Victor Ramos

Personal information
- Born: 14 April 1970 (age 56) Bobonaro, Bobonaro, Portuguese Timor (now Timor Leste)
- Height: 1.68 m (5 ft 6 in)
- Weight: 60 kg (132 lb)

Sport
- Country: East Timor
- Event: Men's Lightweight

Achievements and titles
- Olympic finals: 2000

= Victor Ramos (boxer) =

East Timorese boxer

Victor Ramos (born 14 April 1970) is a retired East Timorese boxer. He was one of the first athletes to represent East Timor at the Olympic Games, when he competed at the Men's lightweight Boxing event at the 2000 Summer Olympics in Sydney, though he technically competed as an individual athlete because East Timor was newly independent and had not yet been formally recognized by the International Olympic Committee. He was also the flag bearer for the Independent Olympians at the 2000 Summer Olympics. Ramos was one of the ten East Timorese athletes who received training in Darwin prior to his participation in the Sydney Olympic Games.
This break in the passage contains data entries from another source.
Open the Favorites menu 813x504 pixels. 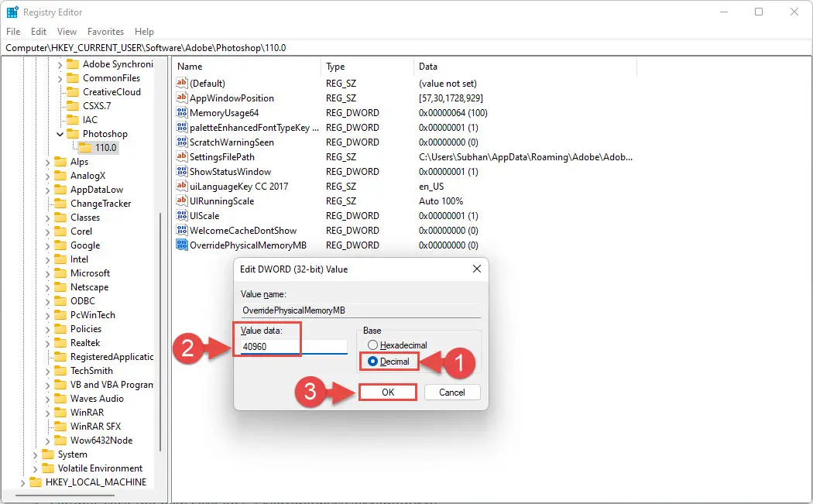[105, 32]
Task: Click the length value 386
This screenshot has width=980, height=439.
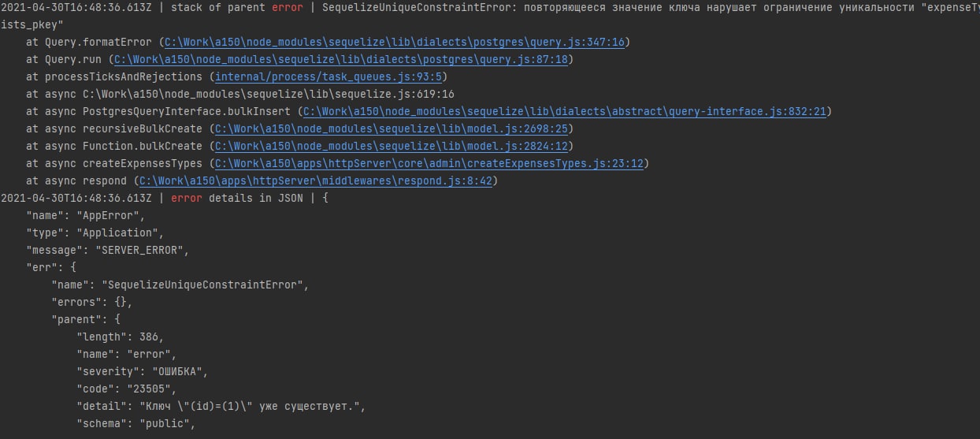Action: click(150, 337)
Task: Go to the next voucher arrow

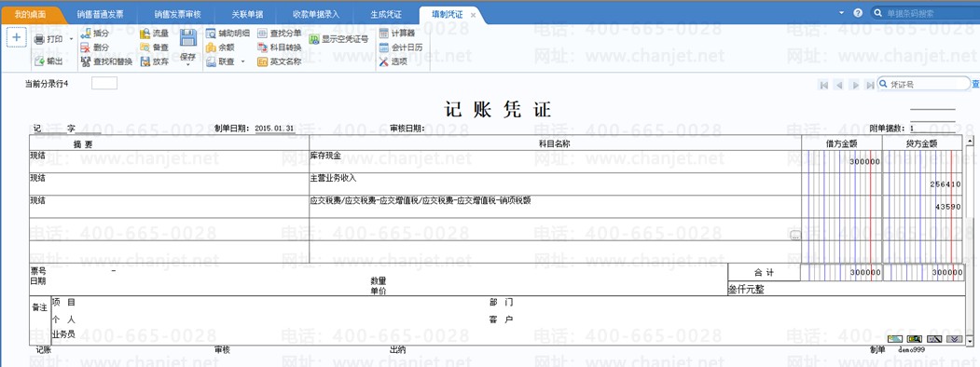Action: tap(855, 85)
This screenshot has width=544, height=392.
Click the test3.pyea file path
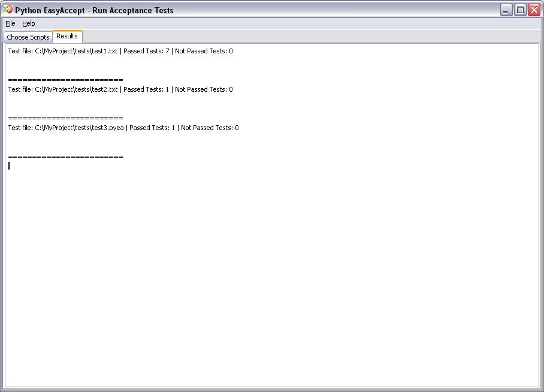pyautogui.click(x=79, y=128)
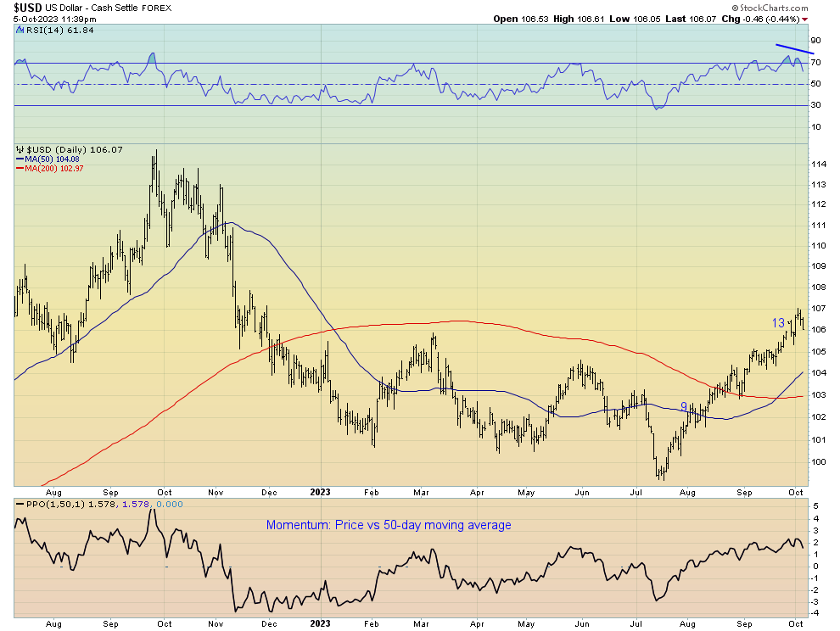This screenshot has height=631, width=840.
Task: Toggle the MA(50) 104.08 overlay
Action: pyautogui.click(x=53, y=159)
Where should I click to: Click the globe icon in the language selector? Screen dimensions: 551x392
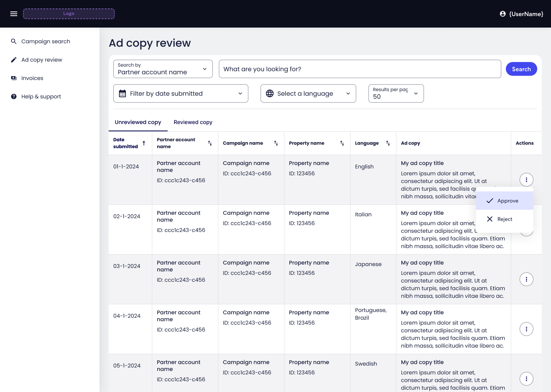[270, 93]
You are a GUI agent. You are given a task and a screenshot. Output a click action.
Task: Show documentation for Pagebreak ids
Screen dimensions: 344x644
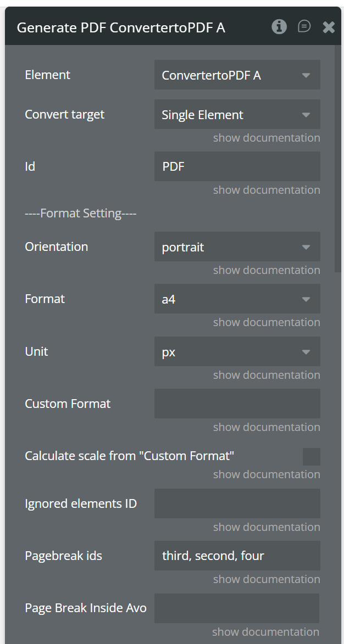point(267,579)
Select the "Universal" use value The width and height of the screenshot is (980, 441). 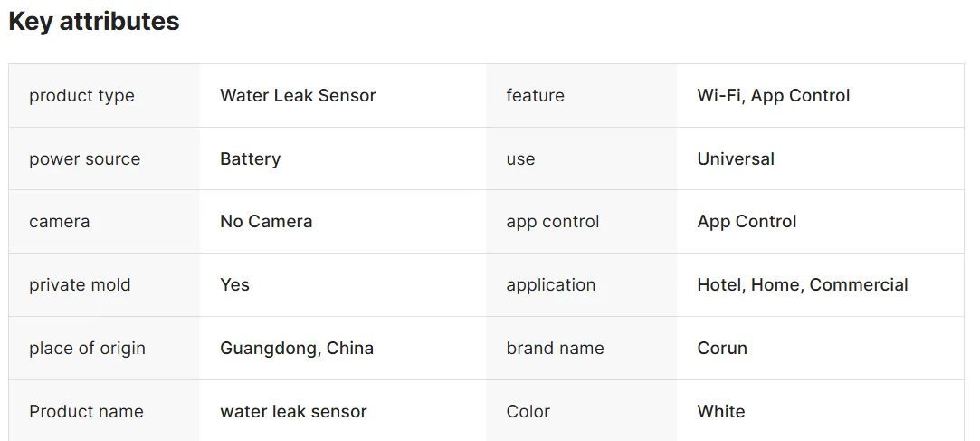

However, he lost in round 1 against Ghanaian boxer Raymond Narh and did not advance any further.

Besides competing in the 2000 Summer Olympics, Ramos also competed in the 1997 Southeast Asian Games, where he won a bronze medal representing Indonesia.

The Sydney Olympics followed East Timor's declaration of independence from Indonesia in 1999, and the ensuing violence, and Ramos, like many other East Timorese, fled into the hills with his parents and siblings to escape from the violence.